Credit unions scored a major victory on Friday when a federal appeals court in Washington reversed the decision of a district court and upheld regulations promulgated by the Federal Reserve Board to implement the dreaded Durbin Amendment.  The victory means that debit card issuing credit unions don’t have to spend this morning shopping around for additional payment networks.  It also means that you don’t have to worry about even lower debit interchange fees for larger institutions indirectly impacting your bottom line.

As many of you no doubt recall, the Durbin Amendment has two major components.  First, it calls on the Federal Reserve Board to limit debit interchange fees that could be collected by institutions with $10 billion or more in assets to an amount that is proportional to the cost incurred by the issuer with respect to a transaction.  It also prohibited limiting the number of payment card networks on which debit cards can be processed to one network.  The Federal Reserve interpreted these statutory mandates with regulations mandating that card issuers offer at least one PIN-network and one unaffiliated signature debit card network.  The Board also capped debit interchange fees for larger institutions at approximately $0.24 per transaction.

In a somewhat amusing twist of fate, many of our merchant friends ended up losing money as a result of the new regulations.  They went to court and in one of the most sarcastic decisions you are ever going to read, a federal district court in Washington concluded that the Federal Reserve misread the clear intention of the statute and ordered the Federal Reserve to go back to the drawing board and devise a debit card cap which included a narrower definition of transaction costs.  In addition, the judge ordered issuers to provide merchants with two networks for PIN-based debit transactions and two networks for signature-based debit transactions.
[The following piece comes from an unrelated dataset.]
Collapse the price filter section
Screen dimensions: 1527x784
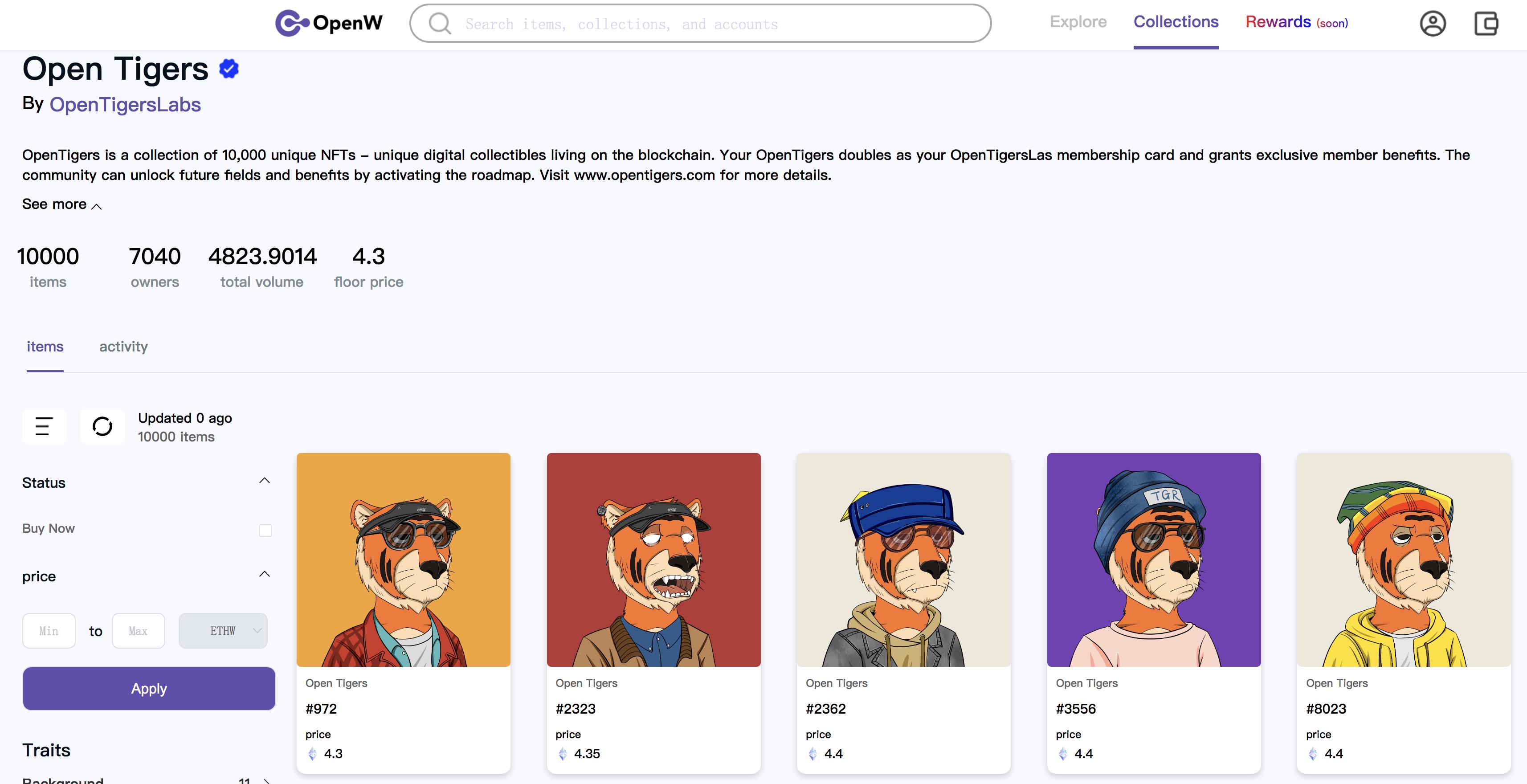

I’ll spare you the gory details of the Appellate Court’s analysis, which hinged, among other things, on the difference between “which” and “that,” but the bottom line is that whereas the District Court saw the Durbin Amendment as a clearly drafted legislative mandate, the Appellate Court saw that it was a poorly drafted 11th hour amendment to Dodd-Frank.  As a result, the Fed was justified in interpreting the statute more liberally than the merchants would have liked.